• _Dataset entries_

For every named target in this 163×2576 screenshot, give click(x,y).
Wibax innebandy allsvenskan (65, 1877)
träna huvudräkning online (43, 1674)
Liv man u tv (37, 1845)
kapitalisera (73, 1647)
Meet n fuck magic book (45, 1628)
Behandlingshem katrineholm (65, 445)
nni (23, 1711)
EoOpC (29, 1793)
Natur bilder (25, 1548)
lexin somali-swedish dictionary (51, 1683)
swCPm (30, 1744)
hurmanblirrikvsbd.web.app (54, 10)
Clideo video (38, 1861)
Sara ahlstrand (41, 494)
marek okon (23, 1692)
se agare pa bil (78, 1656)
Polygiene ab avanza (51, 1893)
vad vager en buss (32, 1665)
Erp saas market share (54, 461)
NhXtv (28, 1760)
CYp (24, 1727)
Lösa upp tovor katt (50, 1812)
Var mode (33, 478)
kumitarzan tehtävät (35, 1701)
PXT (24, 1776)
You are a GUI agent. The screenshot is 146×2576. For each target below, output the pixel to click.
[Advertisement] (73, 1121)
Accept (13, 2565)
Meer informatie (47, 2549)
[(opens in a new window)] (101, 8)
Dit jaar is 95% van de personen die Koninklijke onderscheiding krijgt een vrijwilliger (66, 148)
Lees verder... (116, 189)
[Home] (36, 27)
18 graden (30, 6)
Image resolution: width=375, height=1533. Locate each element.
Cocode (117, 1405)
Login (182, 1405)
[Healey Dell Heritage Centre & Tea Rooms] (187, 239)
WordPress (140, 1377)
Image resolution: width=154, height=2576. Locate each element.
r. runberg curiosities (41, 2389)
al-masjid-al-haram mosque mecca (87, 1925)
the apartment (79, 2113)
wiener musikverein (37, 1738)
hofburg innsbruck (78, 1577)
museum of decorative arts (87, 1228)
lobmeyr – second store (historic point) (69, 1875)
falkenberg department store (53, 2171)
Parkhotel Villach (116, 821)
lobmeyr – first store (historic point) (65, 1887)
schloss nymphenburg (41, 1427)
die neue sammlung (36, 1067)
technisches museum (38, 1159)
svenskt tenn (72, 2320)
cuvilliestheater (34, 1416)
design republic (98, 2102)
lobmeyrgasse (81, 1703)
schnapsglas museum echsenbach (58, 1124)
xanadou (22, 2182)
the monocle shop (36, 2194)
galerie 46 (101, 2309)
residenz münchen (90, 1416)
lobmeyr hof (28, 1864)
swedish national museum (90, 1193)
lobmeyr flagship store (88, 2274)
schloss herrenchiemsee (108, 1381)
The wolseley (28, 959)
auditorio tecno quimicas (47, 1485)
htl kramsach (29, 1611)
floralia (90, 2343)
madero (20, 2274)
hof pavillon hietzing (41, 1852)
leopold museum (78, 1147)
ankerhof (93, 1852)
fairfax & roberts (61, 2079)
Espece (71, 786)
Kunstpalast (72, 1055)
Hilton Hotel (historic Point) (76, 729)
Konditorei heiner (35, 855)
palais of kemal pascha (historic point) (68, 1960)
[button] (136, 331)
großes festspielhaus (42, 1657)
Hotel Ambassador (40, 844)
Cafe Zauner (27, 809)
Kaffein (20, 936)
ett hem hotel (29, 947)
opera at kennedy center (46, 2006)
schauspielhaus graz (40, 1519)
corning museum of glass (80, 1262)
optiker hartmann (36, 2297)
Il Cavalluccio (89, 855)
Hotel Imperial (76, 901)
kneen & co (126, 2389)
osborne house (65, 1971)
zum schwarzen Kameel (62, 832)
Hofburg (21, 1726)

• _Directions for this task_
Transcribe all of the entries without altering anything.

• _Solution to the problem_
For every named target in this 163×2576 screenshot, give click(x,y).
Wibax innebandy allsvenskan (65, 1877)
träna huvudräkning online (43, 1674)
Liv man u tv (37, 1845)
kapitalisera (73, 1647)
Meet n fuck magic book (45, 1628)
Behandlingshem katrineholm (65, 445)
nni (23, 1711)
EoOpC (29, 1793)
Natur bilder (25, 1548)
lexin somali-swedish dictionary (51, 1683)
swCPm (30, 1744)
hurmanblirrikvsbd.web.app (54, 10)
Clideo video (38, 1861)
Sara ahlstrand (41, 494)
marek okon (23, 1692)
se agare pa bil (78, 1656)
Polygiene ab avanza (51, 1893)
vad vager en buss (32, 1665)
Erp saas market share (54, 461)
NhXtv (28, 1760)
CYp (24, 1727)
Lösa upp tovor katt (50, 1812)
Var mode (33, 478)
kumitarzan tehtävät (35, 1701)
PXT (24, 1776)
You are a GUI agent. The screenshot is 146×2576. For each target below, output the pixel to click.
[Advertisement] (73, 1121)
Accept (13, 2565)
Meer informatie (47, 2549)
[(opens in a new window)] (101, 8)
Dit jaar is 95% van de personen die Koninklijke onderscheiding krijgt een vrijwilliger (66, 148)
Lees verder... (116, 189)
[Home] (36, 27)
18 graden (30, 6)
Image resolution: width=375, height=1533. Locate each element.
Cocode (117, 1405)
Login (182, 1405)
[Healey Dell Heritage Centre & Tea Rooms] (187, 239)
WordPress (140, 1377)
Image resolution: width=154, height=2576. Locate each element.
r. runberg curiosities (41, 2389)
al-masjid-al-haram mosque mecca (87, 1925)
the apartment (79, 2113)
wiener musikverein (37, 1738)
hofburg innsbruck (78, 1577)
museum of decorative arts (87, 1228)
lobmeyr – second store (historic point) (69, 1875)
falkenberg department store (53, 2171)
Parkhotel Villach (116, 821)
lobmeyr – first store (historic point) (65, 1887)
schloss nymphenburg (41, 1427)
die neue sammlung (36, 1067)
technisches museum (38, 1159)
svenskt tenn (72, 2320)
cuvilliestheater (34, 1416)
design republic (98, 2102)
lobmeyrgasse (81, 1703)
schnapsglas museum echsenbach (58, 1124)
xanadou (22, 2182)
the monocle shop (36, 2194)
galerie 46 (101, 2309)
residenz münchen (90, 1416)
lobmeyr hof (28, 1864)
swedish national museum (90, 1193)
lobmeyr flagship store (88, 2274)
schloss herrenchiemsee (108, 1381)
The wolseley (28, 959)
auditorio tecno quimicas (47, 1485)
htl kramsach (29, 1611)
floralia (90, 2343)
madero (20, 2274)
hof pavillon hietzing (41, 1852)
leopold museum (78, 1147)
ankerhof (93, 1852)
fairfax & roberts (61, 2079)
Espece (71, 786)
Kunstpalast (72, 1055)
Hilton Hotel (historic Point) (76, 729)
Konditorei heiner (35, 855)
palais of kemal pascha (historic point) (68, 1960)
[button] (136, 331)
großes festspielhaus (42, 1657)
Hotel Ambassador (40, 844)
Cafe Zauner (27, 809)
Kaffein (20, 936)
ett hem hotel (29, 947)
opera at kennedy center (46, 2006)
schauspielhaus graz (40, 1519)
corning museum of glass (80, 1262)
optiker hartmann (36, 2297)
Il Cavalluccio (89, 855)
Hotel Imperial (76, 901)
kneen & co (126, 2389)
osborne house (65, 1971)
zum schwarzen Kameel (62, 832)
Hofburg (21, 1726)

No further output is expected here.